Abstract
This article highlights Shanghai émigré film director Evan Yang as a central figure for our understanding of MP&GI’s films produced in Cold War Hong Kong. It contends that Yang’s films exemplify how expressions of modernity in MP&GI’s films are not solely influenced by Hollywood but are also negotiations of cultures made by diasporic filmmakers during the Cold War. Building on the premise that the relationship between the modern woman and her vehicle was one of the critical ways in which modernity was construed by Shanghai modernist writers during the 1930s, this article examines three of Yang’s films, Air Hostess (1959),Our Dream Car (1959) and It’s Always Spring (1962); it argues that Yang’s spectacles of modernity, which often feature modern women and vehicles, can be considered as rewriting Shanghai modernist literary tropes into Cold War Hong Kong cinema.
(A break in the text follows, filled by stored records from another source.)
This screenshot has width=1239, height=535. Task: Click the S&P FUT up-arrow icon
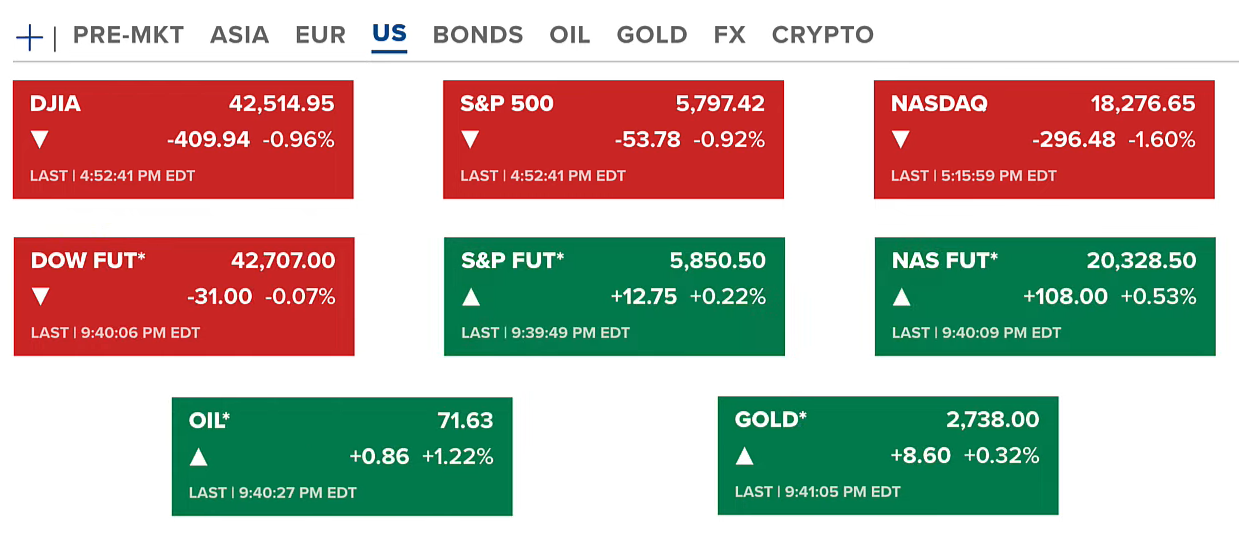(471, 297)
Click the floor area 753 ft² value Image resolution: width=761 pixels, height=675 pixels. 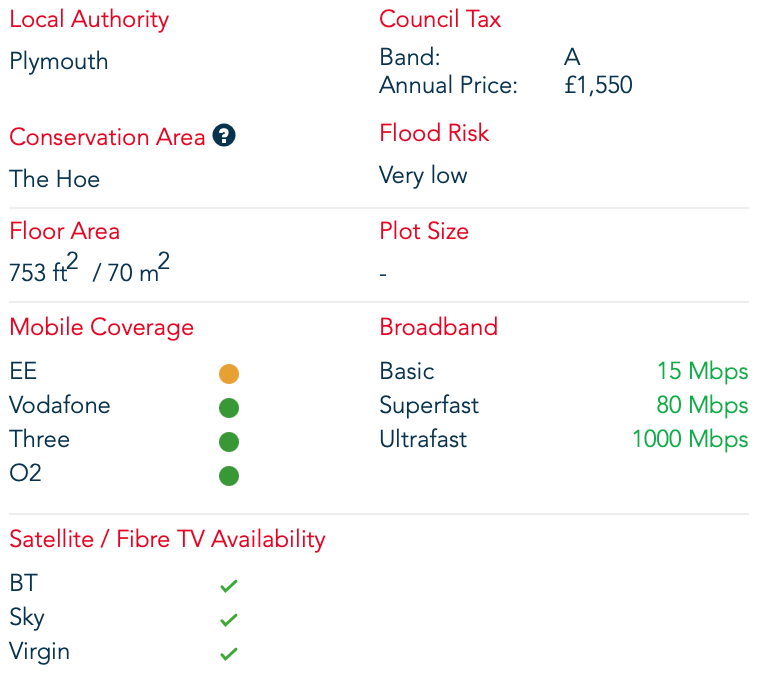click(44, 271)
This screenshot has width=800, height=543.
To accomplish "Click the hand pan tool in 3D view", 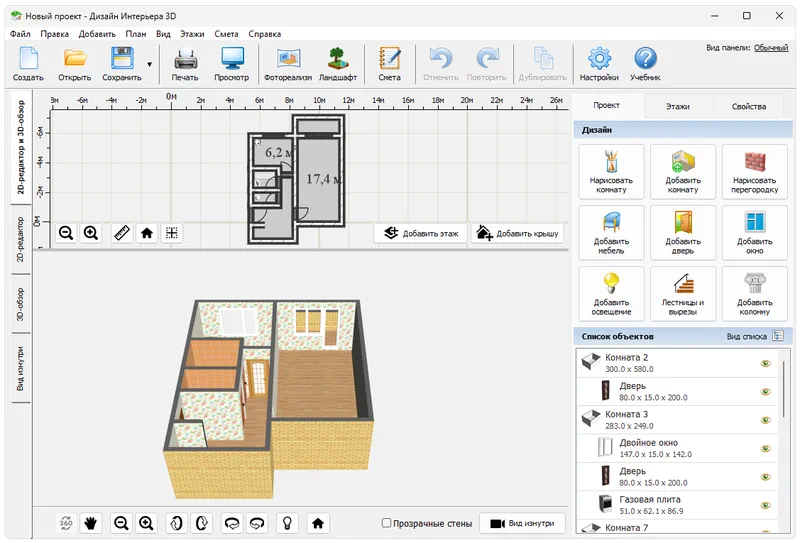I will [91, 523].
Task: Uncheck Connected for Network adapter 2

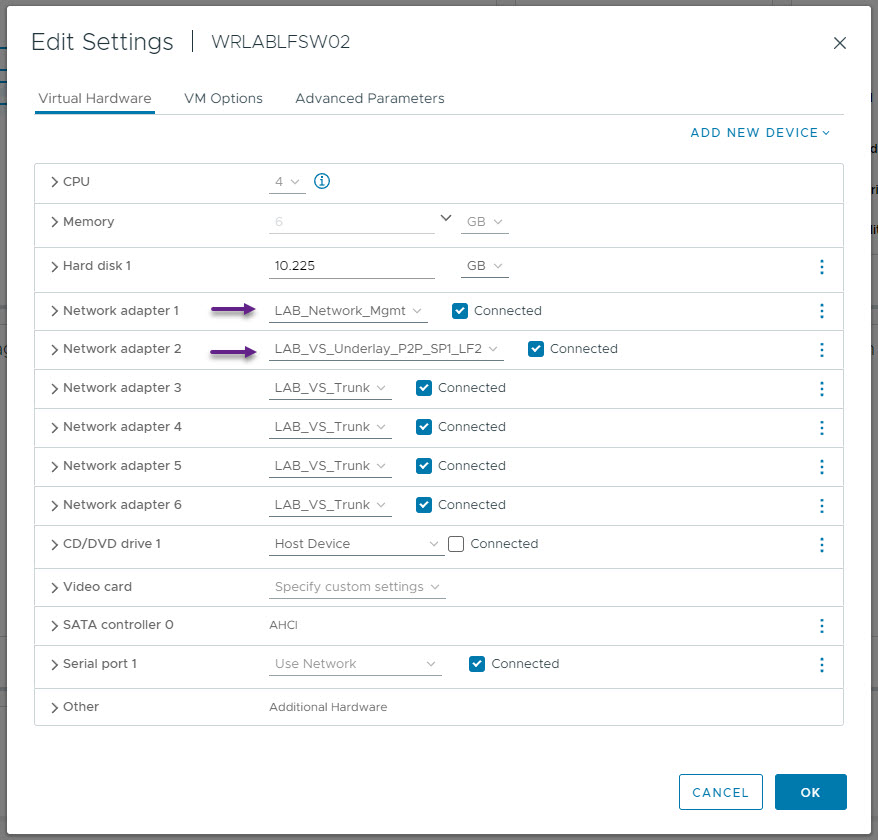Action: 536,349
Specifically, by approaching the concept of “vehicle” from three perspectives – vehicles as material emblems of capitalist modernity, women as vehicles of modernity, and music as a pedagogical vehicle of modernity, this chapter asks: what does it mean for a woman to be a travelling spectator of capitalist modernity and for an urbanizing Asia to be represented through her gaze and voice? I propose that Yang’s representations of gendered mobility and modernity are not only linked to Cold War ideals of transnational movement, speed and capitalism; it should also be contextualized as a transcultural aesthetic that gained an afterlife through the border-crossing routes of Shanghai émigrés in Cold War Hong Kong.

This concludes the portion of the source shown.